Abstract

The crucial damage in cold storage of liver allografts is to the hepatic sinusoidal lining (microcirculation). Using different solutions, we studied whether determinations of graft tissue flow were valuable in estimating the viability of liver grafts. Twenty-three pairs of female pigs underwent orthotopic liver transplantation and were assigned to five groups according to the cold preservation time or solutions used: in group I the liver grafts were stored in Euro-Collins solution (EC) for 4 h (n = 3), in group II the grafts were stored in EC for 12 h (n = 5), in group III the donor was pretreated with azathioprine (AZA), 1 mg/kg per day, orally (p.o.) for 3 days before harvesting and the graft was implanted after 12 h cold storage with EC (n = 6), in group IV the graft was stored in modified University of Wisconsin solution (mUW) for 4 h (n = 3), and in group V the graft was stored in mUW for 24 h (n = 6). Liver tissue blood flow (LTBF) was measured, using a laser doppler device, at 60 min after recirculation of the graft. In the case of EC preservation, LTBF (ml/100 g of liver tissue per min) correlated well with 4-day survival: 21.2 +/- 3.0 ml/100 g of tissue per min mean +/- SD, in group I (3/3, 100%); 10.0 +/- 2.8 ml/100 g of tissue per min in group II (0/5, 0%); and 19.1 +/- 3.4 ml/100 g of tissue per min in group III (5/6, 83.3%) (P < 0.05, group II vs I and III).

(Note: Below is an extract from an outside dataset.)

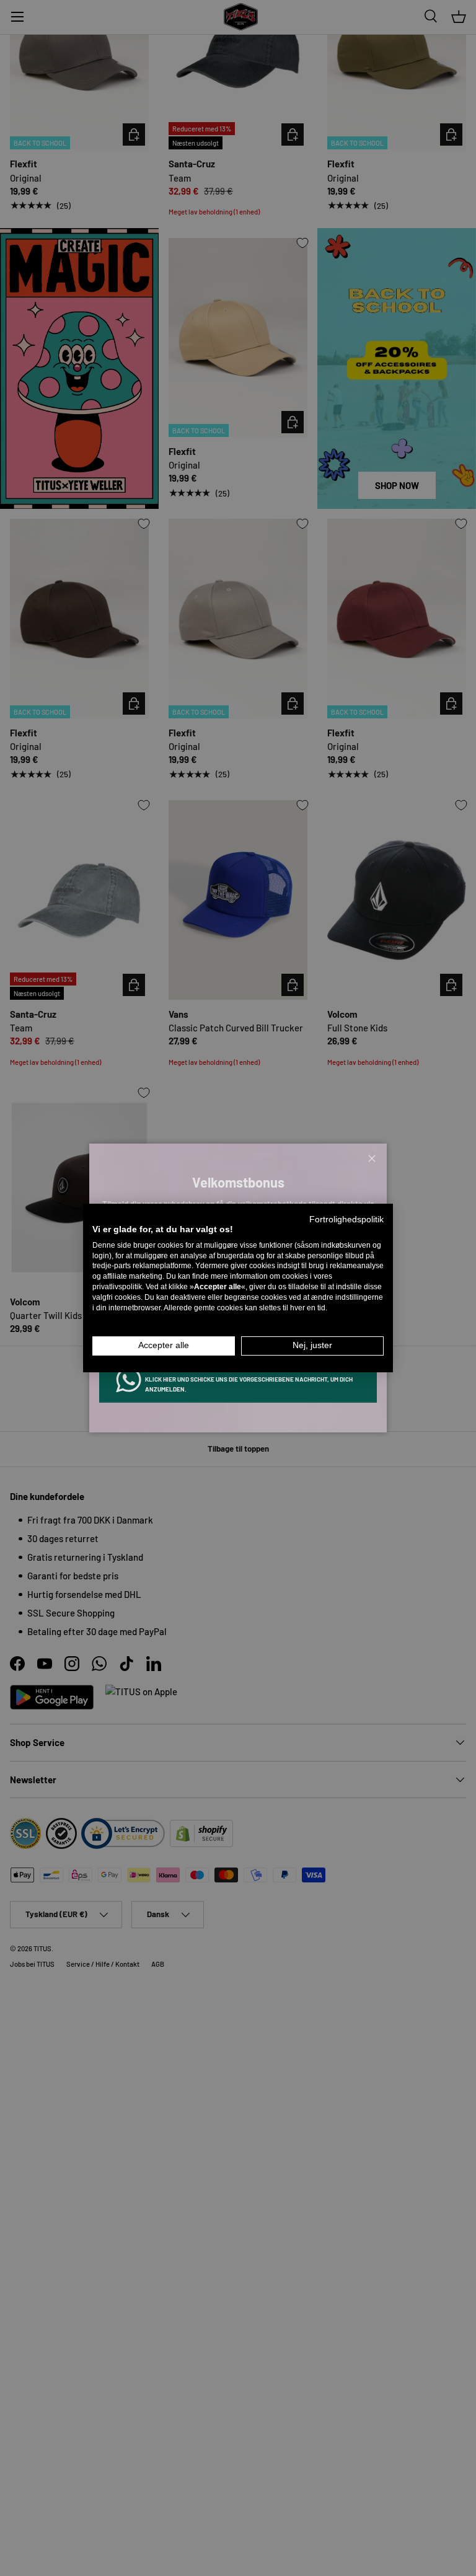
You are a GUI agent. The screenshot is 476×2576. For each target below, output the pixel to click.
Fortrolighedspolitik (346, 1219)
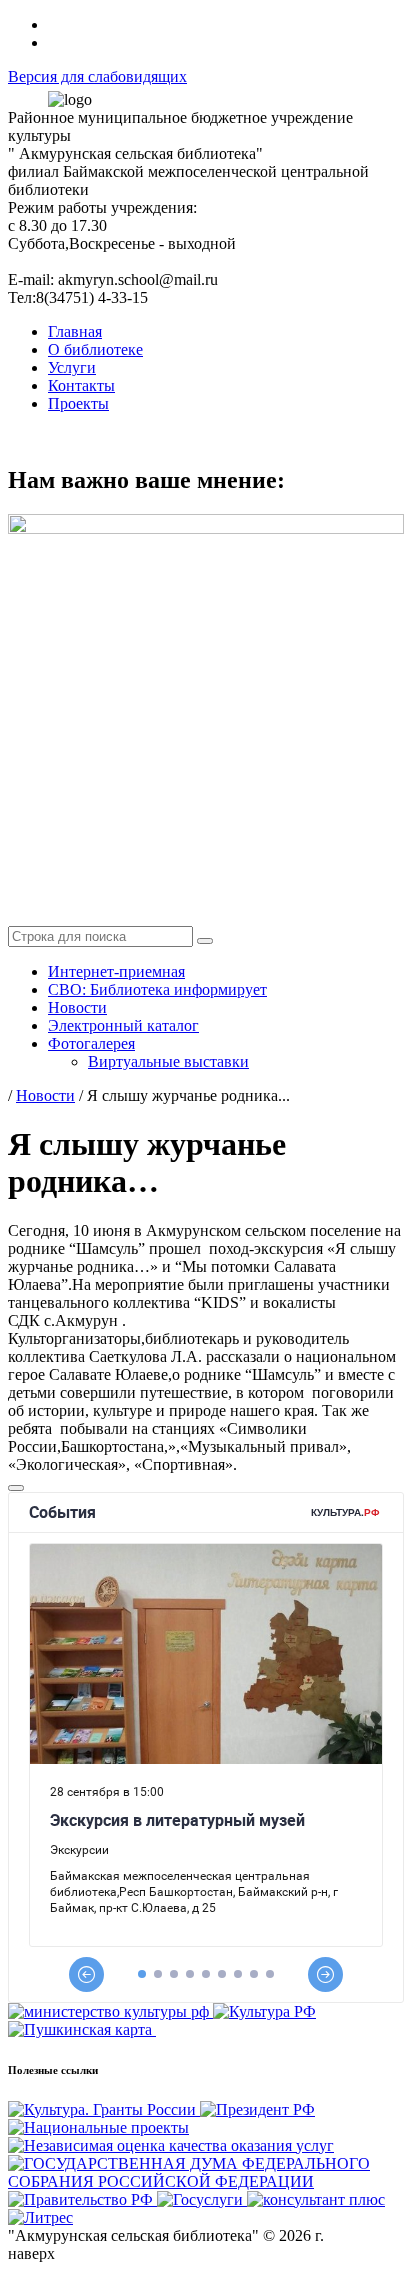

All grafts with LTBF of more than 15 ml/100 g tissue per min functioned well. However, changes in microcirculation of the mUW-stored livers did not correlate with early function of the graft: 23.0 +/- 2.3 ml/100 g of tissue per min in group IV (4-day survival; 3 of 3, 100%) and 23.5 +/- 9.1 ml/100 g of tissue per min in group V (0 of 6, 0%). This was accompanied by graft dehydration during storage and an increased number of erythrocytes in the hepatic sinusoids post-recirculation. We concluded that assessment of liver tissue flow by LDF was very helpful and easy to apply in predicting liver graft failure in the case of preservation with Euro-Collins solution. However, LTBF should be carefully evaluated as a marker of liver graft viability when the liver graft is preserved with mUW.